El caso es que fue ese modo de jugar, tan holandés, el que terminó por auparnos al cielo y no por asalto, precisamente, sino por puro sentido común. Era tan evidente que la fórmula había funcionado -y tantas las alabanzas recibidas desde el exterior- que nostálgicos y aperturistas terminaron por firmar una tregua que duró lo que tardaron en llegar las derrotas: primero en Brasil y después en Francia. Entonces volvieron a alzar la voz quienes saborearon las mieles del éxito con cierto desagrado, como quien acude a la Boda Roja y no se encuentra cómodo porque lo han sentado entre desconocidos. La fiesta había terminado y se imponía un retroceso ordenado hacía las posiciones de partida: olvidar el virtuosismo de los xaviniestas y retomar la furia, especialmente ahora que los españoles somos un pueblo bien alimentado y por doquier florecen titanes de casi dos metros y espaldas como estanterías.

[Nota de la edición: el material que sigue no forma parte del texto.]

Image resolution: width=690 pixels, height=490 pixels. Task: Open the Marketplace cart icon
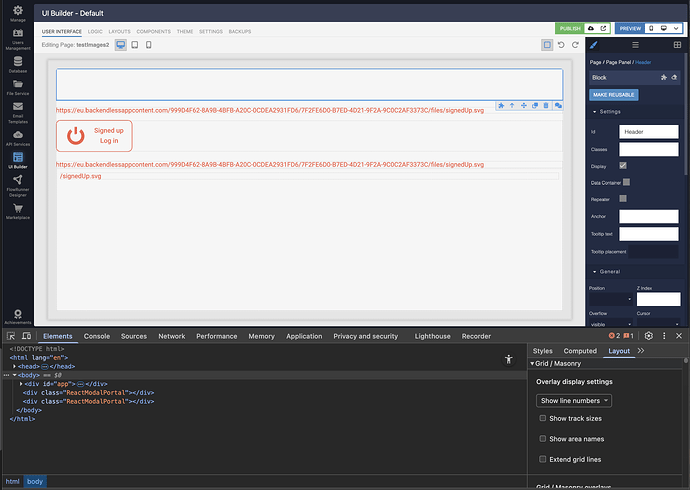[18, 208]
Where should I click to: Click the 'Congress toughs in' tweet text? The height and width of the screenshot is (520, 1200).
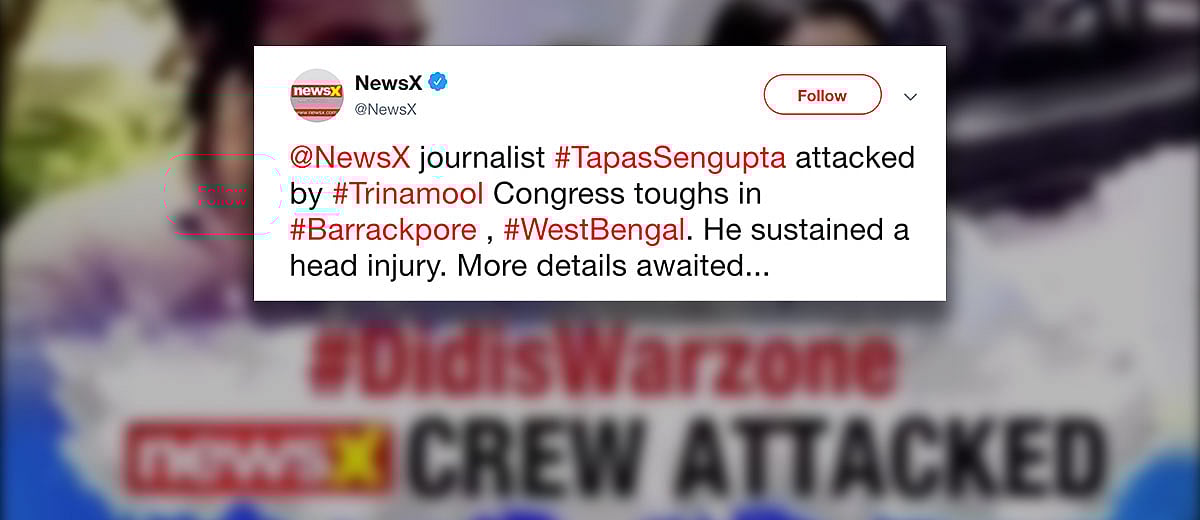click(618, 194)
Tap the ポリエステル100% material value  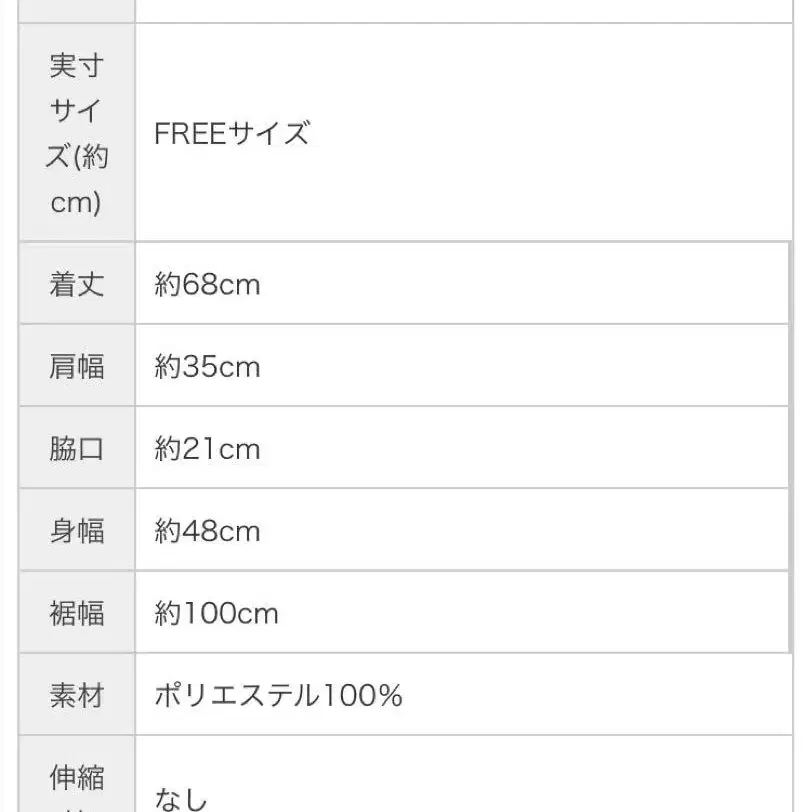(278, 694)
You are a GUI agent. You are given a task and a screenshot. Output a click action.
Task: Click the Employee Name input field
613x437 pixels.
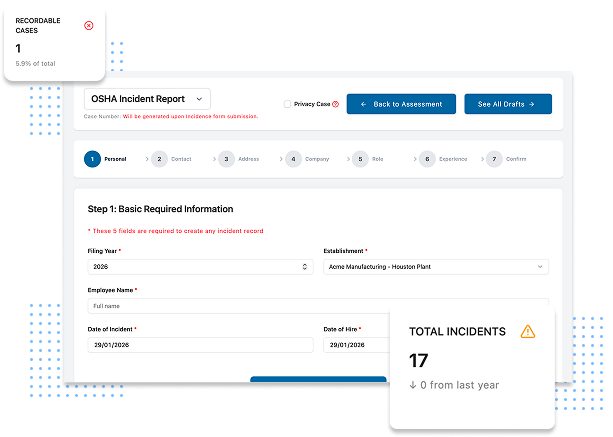tap(318, 306)
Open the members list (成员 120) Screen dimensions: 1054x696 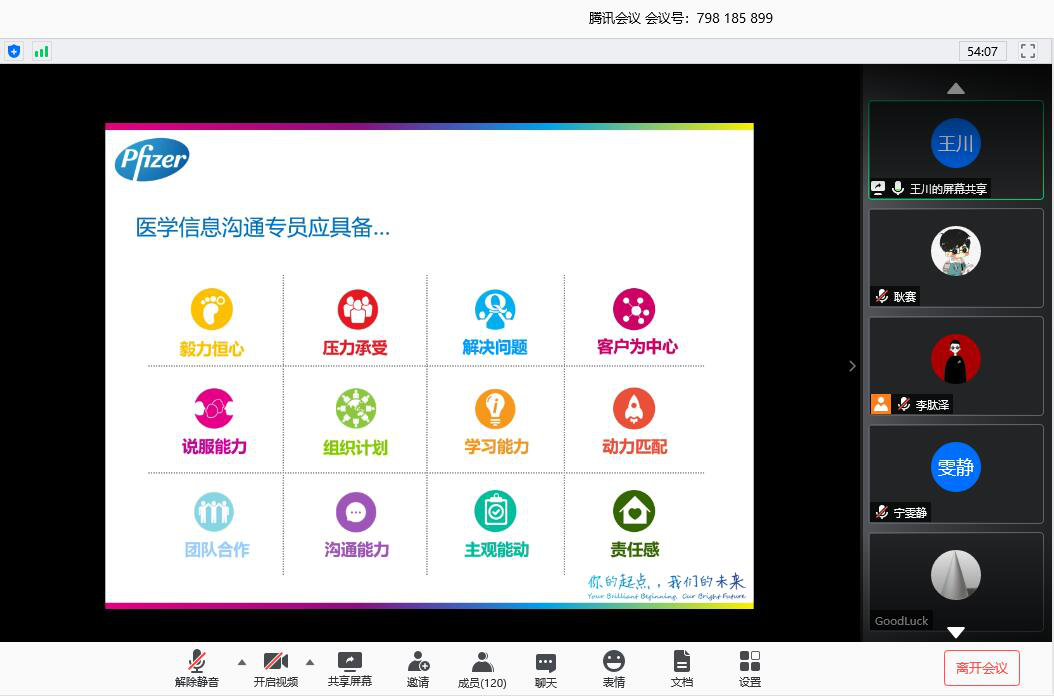point(482,668)
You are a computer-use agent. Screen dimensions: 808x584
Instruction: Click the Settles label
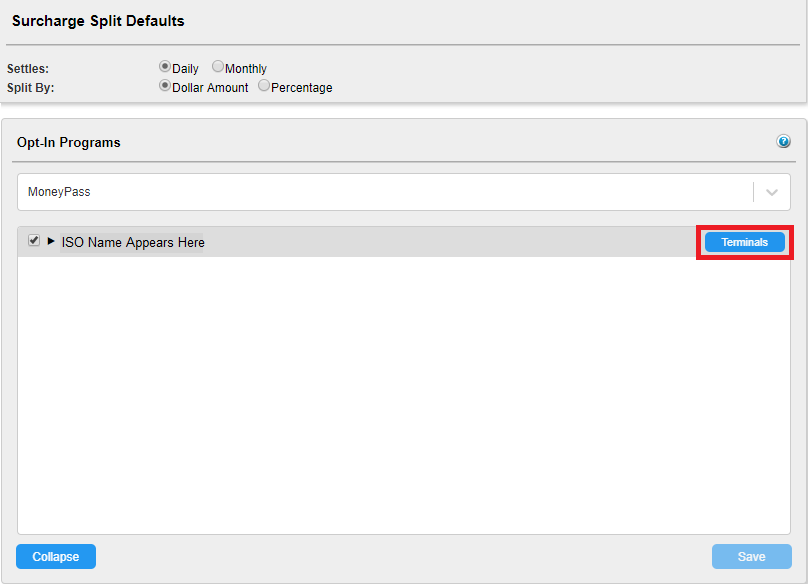click(x=28, y=69)
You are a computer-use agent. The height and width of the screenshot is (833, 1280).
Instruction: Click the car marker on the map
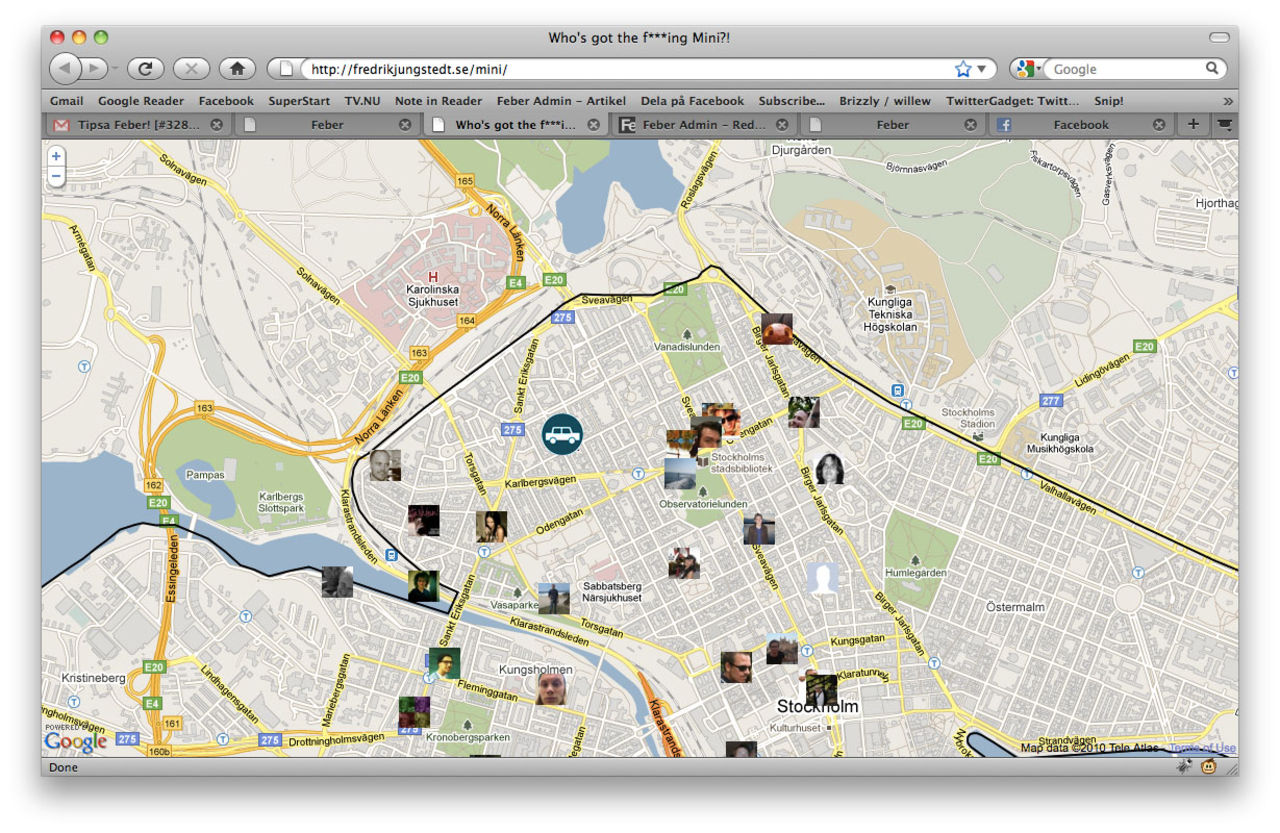562,434
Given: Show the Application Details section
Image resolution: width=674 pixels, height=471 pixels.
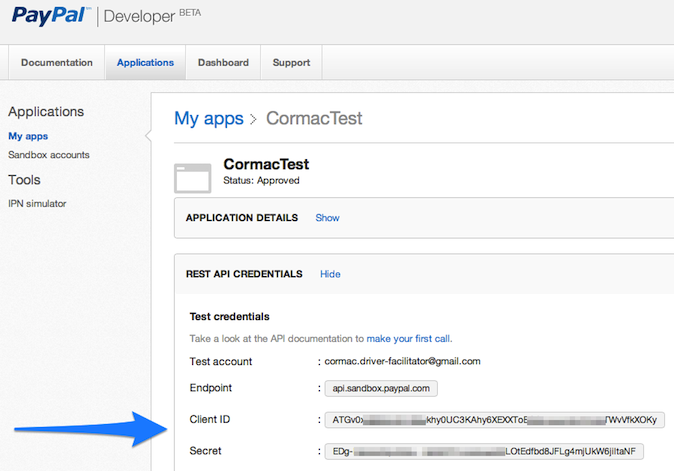Looking at the screenshot, I should tap(327, 217).
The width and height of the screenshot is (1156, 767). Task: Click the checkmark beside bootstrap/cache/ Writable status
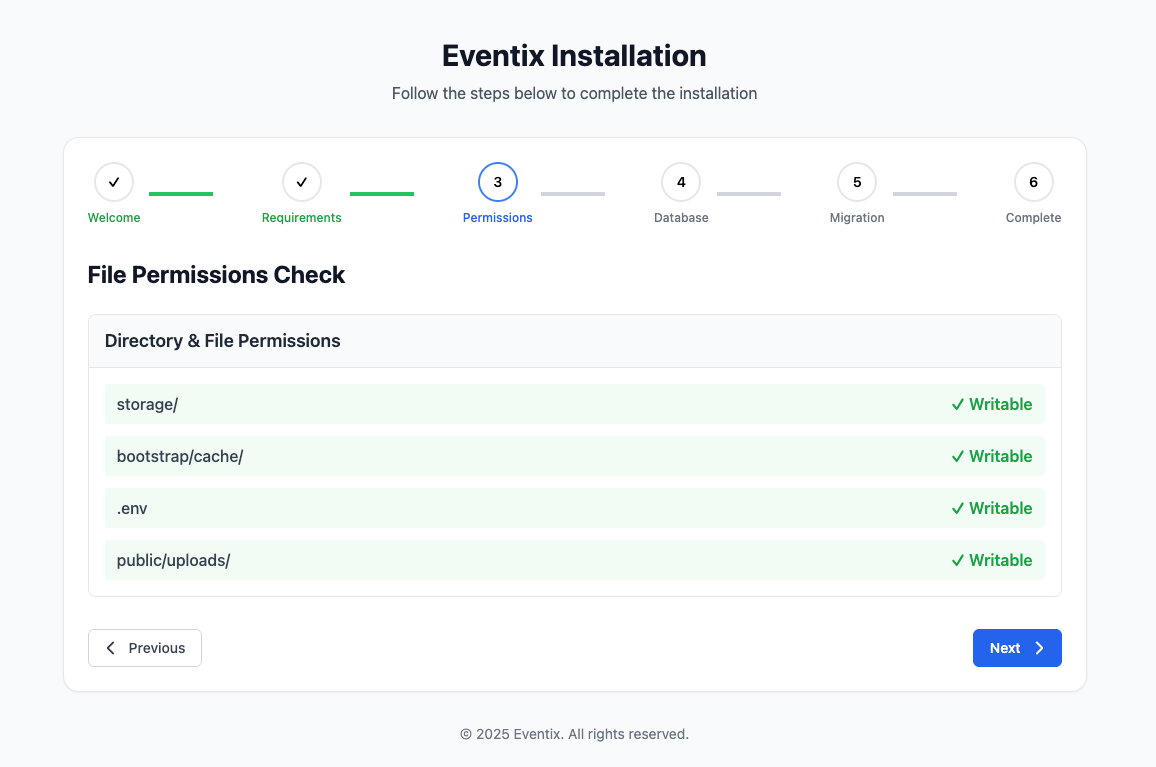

Tan seguro estaba el aficionado español de la caducidad del modelo chiquilín que las encuestas aclamaban a Joaquín Caparrós como el candidato ideal para suceder a Vicente del Bosque, especialmente espoleadas por una necesidad casi atávica de afilar el hierro y levantar murallas cuando las cartas vienen mal dadas. El futuro de la selección no podía depender de futbolistas como Isco o Thiago, se decía, intermitentes crónicos con excesivo interés por el lucimiento personal y escaso apego por lo colectivo. En este ambiente de exaltación rocosa llegó Julen Lopetegui a la selección, una decisión que se recibió como aconsejan los nuevos tiempos: a golpe de meme y profusión de vídeos con su famoso desmayo televisivo.

Ha pasado poco más de un año desde el anuncio y, miren por dónde, la euforia ha vuelto a instalarse en el entorno de la Roja. En apenas un puñado de partidos, Lopetegui se ha ganado todo el crédito que algunos -yo el primero- tratamos de negarle nada más aterrizar, convencidos de que su designación obedecía más al politiqueo habitual de la RFEF que a las necesidades reales de la selección. Nos equivocamos gravemente, es evidente, y volveremos a hacerlo si comenzamos a dudar de su labor en cuanto lleguen las primeras derrotas, lo más habitual en un juego donde solo puede ganar uno. Nuestra felicidad vuelve a girar en torno a la pelota y parece justo reconocer que ha sido Julen Lopetegui, aquel antiguo portero de corte mullet y gusto por la palomita, el encargado de devolverla al centro mismo de nuestro manoseado universo futbolístico.